By August 27, 2019BGL Update, Homepage, Industry

BGL would like to see all accountants provide a response to the “Review of the Tax Practitioners Board Discussion Paper July 2019”. Option 7 in Section 10.14 of the report would effectively bring back the Accountant’s Exemption.

“BGL has been vocal for many months about the need for the return of the accountant’s exemption or something similar,” said Ron Lesh, BGL’s Managing Director. “The Institute of Public Accountants has also been vocal about the need for change and more recently even the CAANZ have publicly supported the proposal. It is great to see some of the accounting organisations getting out there and supporting their members.”

“Everyone agrees the current system for SMSF advice is simply not working” added Lesh. “ASIC’s shadow shopping each year provides predictable poor compliance results and now even the Treasury has realised this is something in desperate need of repair”.

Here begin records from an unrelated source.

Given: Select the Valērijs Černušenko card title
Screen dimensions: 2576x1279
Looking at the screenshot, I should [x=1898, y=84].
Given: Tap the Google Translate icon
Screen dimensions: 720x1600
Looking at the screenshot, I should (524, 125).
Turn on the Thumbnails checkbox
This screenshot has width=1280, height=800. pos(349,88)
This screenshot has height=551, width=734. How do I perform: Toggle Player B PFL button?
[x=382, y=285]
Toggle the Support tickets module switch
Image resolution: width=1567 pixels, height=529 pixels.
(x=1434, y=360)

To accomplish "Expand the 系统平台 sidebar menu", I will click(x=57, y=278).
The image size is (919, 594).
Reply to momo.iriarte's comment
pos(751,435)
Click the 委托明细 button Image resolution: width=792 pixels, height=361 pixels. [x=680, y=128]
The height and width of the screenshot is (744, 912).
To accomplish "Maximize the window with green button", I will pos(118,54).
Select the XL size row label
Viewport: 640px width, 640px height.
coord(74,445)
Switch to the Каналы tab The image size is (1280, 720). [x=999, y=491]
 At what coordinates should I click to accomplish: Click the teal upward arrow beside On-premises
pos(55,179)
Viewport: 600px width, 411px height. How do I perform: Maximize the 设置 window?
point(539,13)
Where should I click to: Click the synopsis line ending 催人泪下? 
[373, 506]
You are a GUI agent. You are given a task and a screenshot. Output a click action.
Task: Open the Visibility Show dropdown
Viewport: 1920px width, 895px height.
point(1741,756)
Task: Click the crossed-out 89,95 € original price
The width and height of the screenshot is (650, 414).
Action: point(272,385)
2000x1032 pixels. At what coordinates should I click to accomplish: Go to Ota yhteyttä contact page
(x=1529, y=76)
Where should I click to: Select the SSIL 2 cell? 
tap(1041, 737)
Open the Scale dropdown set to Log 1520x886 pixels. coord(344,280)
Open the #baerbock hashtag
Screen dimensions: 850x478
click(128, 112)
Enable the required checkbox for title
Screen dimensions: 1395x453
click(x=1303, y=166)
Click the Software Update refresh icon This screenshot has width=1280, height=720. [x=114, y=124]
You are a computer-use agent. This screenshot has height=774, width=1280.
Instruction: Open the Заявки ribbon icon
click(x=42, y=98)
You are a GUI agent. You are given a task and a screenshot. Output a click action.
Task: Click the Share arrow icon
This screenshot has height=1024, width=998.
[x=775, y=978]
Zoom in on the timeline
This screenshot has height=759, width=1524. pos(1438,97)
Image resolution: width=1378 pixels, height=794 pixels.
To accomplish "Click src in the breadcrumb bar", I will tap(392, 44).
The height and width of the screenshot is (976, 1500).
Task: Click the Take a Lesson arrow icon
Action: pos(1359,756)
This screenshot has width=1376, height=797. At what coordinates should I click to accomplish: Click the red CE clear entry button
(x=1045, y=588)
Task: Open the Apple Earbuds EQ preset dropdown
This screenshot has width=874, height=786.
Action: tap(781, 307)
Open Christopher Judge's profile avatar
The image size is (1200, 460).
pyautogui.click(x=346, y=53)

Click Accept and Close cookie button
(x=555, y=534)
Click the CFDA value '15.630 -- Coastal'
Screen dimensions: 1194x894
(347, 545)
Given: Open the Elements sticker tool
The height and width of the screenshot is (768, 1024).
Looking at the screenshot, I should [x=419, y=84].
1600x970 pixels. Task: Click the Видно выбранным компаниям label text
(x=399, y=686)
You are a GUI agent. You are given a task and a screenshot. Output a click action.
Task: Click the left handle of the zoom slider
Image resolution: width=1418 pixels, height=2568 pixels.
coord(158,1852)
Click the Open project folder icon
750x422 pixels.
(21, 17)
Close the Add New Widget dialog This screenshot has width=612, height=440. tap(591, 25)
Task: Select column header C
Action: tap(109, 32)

Last year, BGL asked clients to complete a survey around AFSL’s. The survey results told us:

  • Over 40% of our clients do not hold an AFSL and are not Authorised Representatives
  • Around 60% provide SMSF establishment, contribution, pension and wind up advice
  • Only 24% provide investment advice
  • 60% said the current licencing regime was poor, expensive and ridiculously onerous.

“With over 1,200 responses, the results were clear: Accountants want their representative bodies to push for a reinstatement of the Accountant’s Exemption!”, noted Lesh.

“This year BGL has taken research further with our business partner A.S.A.P. Actuarial as to where clients stand regarding ASFL’s and why they are not using online Statements of Advice (SOA) tools. The preliminary survey results are fascinating” said Lesh

  • One third of new SMSFs and half of new SMSF pensions are set up with no SOA
    * Accountants who are licensed often help, but with no SOA
  • The main reasons for not getting an SOA were:
    – The client was reluctant to pay – 66%
    – The client does not trust advisers – 50%
    – The SOA adds little if any value – 50%
  • Nearly 60% of accountants were concerned or very concerned about doing this.

“We think it is imperative accountants tell the Treasury that Option 7 is the result the accounting industry needs”

Option 7 in the “Review of the Tax Practitioners Board Discussion Paper July 2019” would allow financial advisers that provide incidental tax advice to not have to be registered with the TPB. At the same time there are reciprocal arrangements that permit tax advisers/accountants to provide incidental financial advice which in effect restores the concession that was previously available to accountants that are registered tax practitioners.